My new toy is MusicStudio, “..the only complete music production environment for the iPhone, iPod touch, and iPad” to quote the developers, and they’re not off the mark. It gives me access to a number of instruments (with more purchasable sounds), a virtual piano keyboard to perform and record from, audio effects devices, and a piano-roll style track system (see left) for fine tuning. This is where I spent my time, copying and pasting, dragging, and editing those little dots and dashes that represent individual musical notes.

Continuing the music work with Logic Express 8 on my office computer

I often demonstrate this process in some of my talks as an example of working numbers to accomplish goals — working the numbers embedded in digital sound. But doing music like this has always required me to break out some fairly sophisticated software, sit at a desk, with mouse, and sometimes an attached musical keyboard. Now, I can do it from a flat surface (iPad) that I can carry in a shoulder bag, sitting at the park or in an airline seat. (demo here)

Here are the results of my 50+ hours in the air! Because Brenda likes it, I am now refining the work using Logic, a more professional music editing tool. But this is the version done exclusively on the iPad.
Brenda’s Song by dwarlick

Sorry for the self-indulgence, but, you know, I’m getting old enough to not have to apologize for it.

Two of the Coolest things I’ve Heard Lately

My blogging has been down lately. Partly it’s because of the time it takes to prepare for upcoming work, and partly it is a growing selfish desire to steal back more time for myself. But the great thing about the traveling that I do is that I get to listen. For instance in Calgary, I got to listen to by Dr. Dennis Sumara, Dean of the School of Education at the University of Calgary. I wrote about his talk in my last blog post, but one of the ideas that he shared that struck me was that the way that we teach and run schools seems to assume that people are logical. He said that instead of logical, we are analogical.

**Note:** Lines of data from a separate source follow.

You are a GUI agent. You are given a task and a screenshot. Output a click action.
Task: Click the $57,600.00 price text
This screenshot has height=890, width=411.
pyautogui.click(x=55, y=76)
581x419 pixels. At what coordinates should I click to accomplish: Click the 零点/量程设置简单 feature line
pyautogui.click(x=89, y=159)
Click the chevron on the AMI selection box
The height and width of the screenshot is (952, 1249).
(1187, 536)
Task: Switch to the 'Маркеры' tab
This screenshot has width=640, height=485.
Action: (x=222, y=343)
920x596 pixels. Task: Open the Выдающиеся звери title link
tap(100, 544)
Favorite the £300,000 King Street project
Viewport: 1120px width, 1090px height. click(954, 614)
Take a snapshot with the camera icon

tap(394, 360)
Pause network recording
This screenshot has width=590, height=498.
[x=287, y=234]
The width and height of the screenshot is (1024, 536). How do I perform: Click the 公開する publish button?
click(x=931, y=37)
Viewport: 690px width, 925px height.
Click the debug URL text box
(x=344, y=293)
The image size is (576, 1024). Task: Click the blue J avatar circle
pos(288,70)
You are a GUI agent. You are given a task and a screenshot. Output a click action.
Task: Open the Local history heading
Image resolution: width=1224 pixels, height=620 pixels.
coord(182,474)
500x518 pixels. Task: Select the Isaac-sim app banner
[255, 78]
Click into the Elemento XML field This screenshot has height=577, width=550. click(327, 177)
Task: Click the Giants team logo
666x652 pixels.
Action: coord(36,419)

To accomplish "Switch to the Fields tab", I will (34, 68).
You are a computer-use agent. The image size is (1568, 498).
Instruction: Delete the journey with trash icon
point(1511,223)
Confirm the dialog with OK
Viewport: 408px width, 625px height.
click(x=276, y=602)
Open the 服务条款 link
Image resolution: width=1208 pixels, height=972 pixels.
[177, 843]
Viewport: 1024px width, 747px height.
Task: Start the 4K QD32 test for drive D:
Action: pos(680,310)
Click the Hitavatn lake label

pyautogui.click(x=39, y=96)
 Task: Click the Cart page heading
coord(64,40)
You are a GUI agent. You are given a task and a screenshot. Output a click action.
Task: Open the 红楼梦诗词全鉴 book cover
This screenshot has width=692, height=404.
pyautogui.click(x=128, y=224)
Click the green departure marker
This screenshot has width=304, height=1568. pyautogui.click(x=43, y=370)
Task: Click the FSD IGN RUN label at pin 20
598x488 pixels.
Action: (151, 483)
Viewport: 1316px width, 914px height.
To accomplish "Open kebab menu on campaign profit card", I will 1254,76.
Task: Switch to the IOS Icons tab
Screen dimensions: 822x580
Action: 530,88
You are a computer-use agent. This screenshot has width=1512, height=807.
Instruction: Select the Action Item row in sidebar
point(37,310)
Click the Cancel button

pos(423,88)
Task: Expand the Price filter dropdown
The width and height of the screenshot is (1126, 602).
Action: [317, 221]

Owing to my dense mind and inability to hear clearly, it took me a moment to figure out that he was playing with the word analog and not antilogical.

He then gave us some time to talk about that idea with our tables, where we pushed it even further. My suggestion was that logic, in instruction, makes the teachers’ and the curriculum developers’ jobs easier. That’s probably an exaggeration, and that’s probably not a bad thing in such conversations. Exaggeration breaks paradigms. The truth is probably that logic also helps us to learn. “This is true because that was true and those were not true.”

Perhaps it’s where we apply what we’ve learned that the analogical comes in. We need to factor into our learning experiences people’s real-world tendency to make and work with personal connections, so that the learning gets applied, not just reported.

The other cool thing that I heard was while riding on the wrong side of the road in New Zealand. There’s something about that sort of tension that makes you hyper alert, even at 1:00 in the morning. Rob Callaghan, a principal in Christchurch, had picked me up at the airport and was driving me to my hotel. We were talking about the upcoming conference and he mentioned that Stuart Hale, from Auckland, was working with his faculty on using Apple’s Keynote software.

“So why a special emphasis on Keynote,” I asked.

Well it seems that they are switching to an e-portfolio style of assessment for students. Now I’ve only recently started digging deeper into Keynote and uncovering some of it’s more dramatic features. But any special practicality to e-portfolios did not intuitively come to mind. Then, Calahan told me that they were going to start holding more frequent and regular parent-teacher conferences, which will include the child, and that these conferences will be led by the learner using Keynote to present what he/she has learned, and their reflections on their learning.

This one policy change seems to fit in to so much of what is sense is missing in American education. What do you think?